El principal signo de latrofobia es la evitación, pero también pueden darse síntomas físicos, como palpitaciones, sudoración o incluso mareos

Entre los síntomas psicológicos, puede existir también la manifestación en modo de pensamientos incontrolables catastróficos.

Consecuencias para la salud

Ir al médico no es un capricho. Evitar los chequeos rutinarios o incluso no ir cuando realmente estamos enfermos puede tener consecuencias importantes para la salud, como diagnósticos tardíos, complicaciones de enfermedades, empeoramiento de síntomas crónicos, entre otros.

Además, también tiene un impacto psicológico importante, ya que las personas con latrofobia van a tener que enfrentarse tarde o temprano a la visita al doctor, lo que les puede llevar a un bucle de ansiedad y miedo irracional que afecte a otras esferas de su vida.

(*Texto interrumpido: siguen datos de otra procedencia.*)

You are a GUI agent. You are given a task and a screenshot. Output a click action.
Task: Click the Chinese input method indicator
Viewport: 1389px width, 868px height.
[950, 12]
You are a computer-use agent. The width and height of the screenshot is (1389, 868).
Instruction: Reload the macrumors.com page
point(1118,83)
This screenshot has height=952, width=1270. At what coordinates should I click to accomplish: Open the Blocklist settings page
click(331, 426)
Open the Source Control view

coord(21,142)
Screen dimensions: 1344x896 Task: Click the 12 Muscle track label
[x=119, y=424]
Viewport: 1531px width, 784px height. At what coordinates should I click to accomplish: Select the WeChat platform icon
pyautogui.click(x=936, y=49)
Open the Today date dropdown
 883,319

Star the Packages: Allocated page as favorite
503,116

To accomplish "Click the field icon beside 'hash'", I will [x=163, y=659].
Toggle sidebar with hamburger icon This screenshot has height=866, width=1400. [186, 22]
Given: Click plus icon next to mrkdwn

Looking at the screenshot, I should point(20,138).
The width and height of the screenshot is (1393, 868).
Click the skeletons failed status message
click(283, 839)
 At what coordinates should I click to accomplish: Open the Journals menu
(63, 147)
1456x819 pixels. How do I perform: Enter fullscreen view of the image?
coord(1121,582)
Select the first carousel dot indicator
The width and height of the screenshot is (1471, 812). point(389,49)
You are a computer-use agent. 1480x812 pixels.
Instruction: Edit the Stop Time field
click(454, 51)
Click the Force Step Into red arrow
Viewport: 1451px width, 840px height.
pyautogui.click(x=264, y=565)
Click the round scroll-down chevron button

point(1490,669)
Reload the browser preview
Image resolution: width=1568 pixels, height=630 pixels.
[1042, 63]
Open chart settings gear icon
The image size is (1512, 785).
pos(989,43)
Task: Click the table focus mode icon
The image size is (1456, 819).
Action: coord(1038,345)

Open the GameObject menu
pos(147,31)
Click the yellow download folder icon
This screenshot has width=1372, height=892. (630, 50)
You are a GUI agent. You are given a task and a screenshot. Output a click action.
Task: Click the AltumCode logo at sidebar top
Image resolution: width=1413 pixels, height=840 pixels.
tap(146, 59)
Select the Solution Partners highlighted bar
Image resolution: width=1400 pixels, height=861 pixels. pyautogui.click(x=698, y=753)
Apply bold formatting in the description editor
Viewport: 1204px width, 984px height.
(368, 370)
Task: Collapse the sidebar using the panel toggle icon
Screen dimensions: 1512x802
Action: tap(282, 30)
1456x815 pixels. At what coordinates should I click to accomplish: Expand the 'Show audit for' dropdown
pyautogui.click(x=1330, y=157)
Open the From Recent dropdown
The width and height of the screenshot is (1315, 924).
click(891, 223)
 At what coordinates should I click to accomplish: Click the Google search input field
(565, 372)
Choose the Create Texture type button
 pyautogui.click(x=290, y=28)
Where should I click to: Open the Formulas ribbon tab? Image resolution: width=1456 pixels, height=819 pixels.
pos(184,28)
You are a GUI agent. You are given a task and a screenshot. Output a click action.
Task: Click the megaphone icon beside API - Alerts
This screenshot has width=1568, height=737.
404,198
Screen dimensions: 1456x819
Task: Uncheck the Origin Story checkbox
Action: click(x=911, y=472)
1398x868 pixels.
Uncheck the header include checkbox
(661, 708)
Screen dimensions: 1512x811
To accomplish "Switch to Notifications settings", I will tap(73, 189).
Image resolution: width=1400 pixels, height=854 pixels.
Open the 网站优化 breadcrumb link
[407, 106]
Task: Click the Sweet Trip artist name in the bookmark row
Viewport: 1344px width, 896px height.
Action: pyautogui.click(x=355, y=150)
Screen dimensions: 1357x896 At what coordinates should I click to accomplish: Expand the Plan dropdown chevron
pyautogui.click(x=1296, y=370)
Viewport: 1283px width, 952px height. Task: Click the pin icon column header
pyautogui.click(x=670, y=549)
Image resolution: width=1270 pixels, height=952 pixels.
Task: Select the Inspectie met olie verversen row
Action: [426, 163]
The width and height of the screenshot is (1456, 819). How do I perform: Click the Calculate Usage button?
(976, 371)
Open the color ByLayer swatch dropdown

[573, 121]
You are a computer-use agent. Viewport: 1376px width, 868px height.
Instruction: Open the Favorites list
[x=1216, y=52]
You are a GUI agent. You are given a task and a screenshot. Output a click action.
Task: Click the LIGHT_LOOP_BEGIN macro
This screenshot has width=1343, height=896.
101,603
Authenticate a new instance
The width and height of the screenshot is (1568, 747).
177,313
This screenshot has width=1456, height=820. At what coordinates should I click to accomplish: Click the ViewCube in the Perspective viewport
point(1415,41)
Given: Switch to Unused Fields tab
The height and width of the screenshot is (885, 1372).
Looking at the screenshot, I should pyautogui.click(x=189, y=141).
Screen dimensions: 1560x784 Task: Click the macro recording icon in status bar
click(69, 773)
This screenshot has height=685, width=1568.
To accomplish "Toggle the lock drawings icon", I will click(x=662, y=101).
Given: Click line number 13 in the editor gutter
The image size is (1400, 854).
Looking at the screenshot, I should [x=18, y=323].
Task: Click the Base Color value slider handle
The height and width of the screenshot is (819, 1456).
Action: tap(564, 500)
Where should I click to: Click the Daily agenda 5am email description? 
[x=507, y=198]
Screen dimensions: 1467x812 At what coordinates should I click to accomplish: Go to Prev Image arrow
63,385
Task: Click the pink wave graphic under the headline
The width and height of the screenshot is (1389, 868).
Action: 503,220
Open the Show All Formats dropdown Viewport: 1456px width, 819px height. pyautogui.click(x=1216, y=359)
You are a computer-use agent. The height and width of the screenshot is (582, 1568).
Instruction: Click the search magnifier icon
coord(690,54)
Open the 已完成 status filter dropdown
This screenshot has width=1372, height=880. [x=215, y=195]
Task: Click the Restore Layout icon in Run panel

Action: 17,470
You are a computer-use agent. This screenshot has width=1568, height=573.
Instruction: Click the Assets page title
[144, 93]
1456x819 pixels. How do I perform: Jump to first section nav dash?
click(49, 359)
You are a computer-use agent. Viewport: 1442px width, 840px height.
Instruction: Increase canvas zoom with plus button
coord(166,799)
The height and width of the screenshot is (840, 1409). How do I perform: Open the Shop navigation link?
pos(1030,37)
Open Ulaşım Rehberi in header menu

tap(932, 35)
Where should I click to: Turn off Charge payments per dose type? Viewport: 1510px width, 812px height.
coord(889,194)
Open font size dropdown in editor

Cómo superar la latrofobia

La experta Pueo nos explica que “en función de las causas concretas en cada caso, la forma de abordarla podrá tener enfoques un tanto distintos que harán que podamos personalizar la intervención y hacer que esta sea más eficaz”.

fobia a ir al medico

Siendo más concretos, nos indica que “para poder superarla realmente, lo principal sería identificar las creencias y miedos concretos asociados para poder trabajar en ellos y minimizar la intensidad de los mismos. Esto, combinado con técnicas basadas en aproximaciones progresivas y recursos de gestión emocional son sin duda los tratamientos de elección para este tipo de sintomatología.  Suelen funcionar bastante bien también las relajaciones con anclajes potentes que contrarresten la activación del sistema nervioso simpático en el momento en que aparece el miedo. Es también super importante trabajar en que la persona sea consciente de sus propios recursos y llegar lo más regulada posible al momento de acudir a un profesional sanitario para que la desestabilización sea menor y por tanto, más manejable para ella”.

Por su parte, Vidal defiende que “más que superar, diría cómo aprender a relacionarse mejor con este miedo. Los miedos hay que abrazarlos y no huir de ellos”. Lo más importante es entender que “aprender a gestionar este miedo es un proceso gradual. No se trata de eliminar el miedo de un día para otro, sino de reaprender a gestionar la situación”.

Así, también coincide en que es importante “conocer las causas: entender por qué le tienes miedo. Eso te ayudará a poder separar el miedo aprendido del peligro real. Si sabes que lo que sientes es ansiedad y no un peligro real, es más fácil regularte. También, dependiendo qué tipo de médicos vayas a visitar, una técnica que a veces funciona es expresar directamente al médico que se siente nervioso y que agradecería que lo tuviera en cuenta”. Esto, según nos explica la experta, no siempre funciona, ya que hay también pacientes que son incapaces de mostrar sus miedos o ansiedades.

En resumen, entender las causas, exponerse progresivamente al miedo y reaprender a gestionar la situación son las claves para, poco a poco, superar la latrofobia.

¿Cuándo buscar ayuda profesional?

Tanto con la fobia a ir al médico como con cualquier otra fobia, debemos buscar ayuda profesional cuando este miedo irracional nos afecte a nuestra vida. Temer ir al médico y evitarlo es todavía más serio que otros miedos, ya que en este caso sí que puede tener graves consecuencias para la salud.

Buscar ayuda profesional es el primer paso para superarlo. La terapia te puede ayudar a identificar qué te está ocurriendo y entender que la evitación no es la salida.

Conclusión: visitar al médico sin miedo es posible

Solo quien padece una fobia sabe lo difícil que es superarla. Pero es posible. Lo más importante es querer hacerlo. Tener una buena relación con los médicos es el primer paso para gozar de una mejor salud ahora y en el futuro.

Aprender a controlar la incertidumbre es complicado, pero un buen paso es aprender a cambiar el enfoque: el médico no te va a perjudicar, al contrario, es una herramienta de prevención maravillosa o el único aliado que puede ayudarte a superar una enfermedad, sea cual sea su gravedad. Evitarlo nunca es la solución y aunque entendemos que puedes tener miedo a ir a consulta o a someterte a determinadas pruebas, hay algo mucho más importante que debe pesar siempre más: tu salud.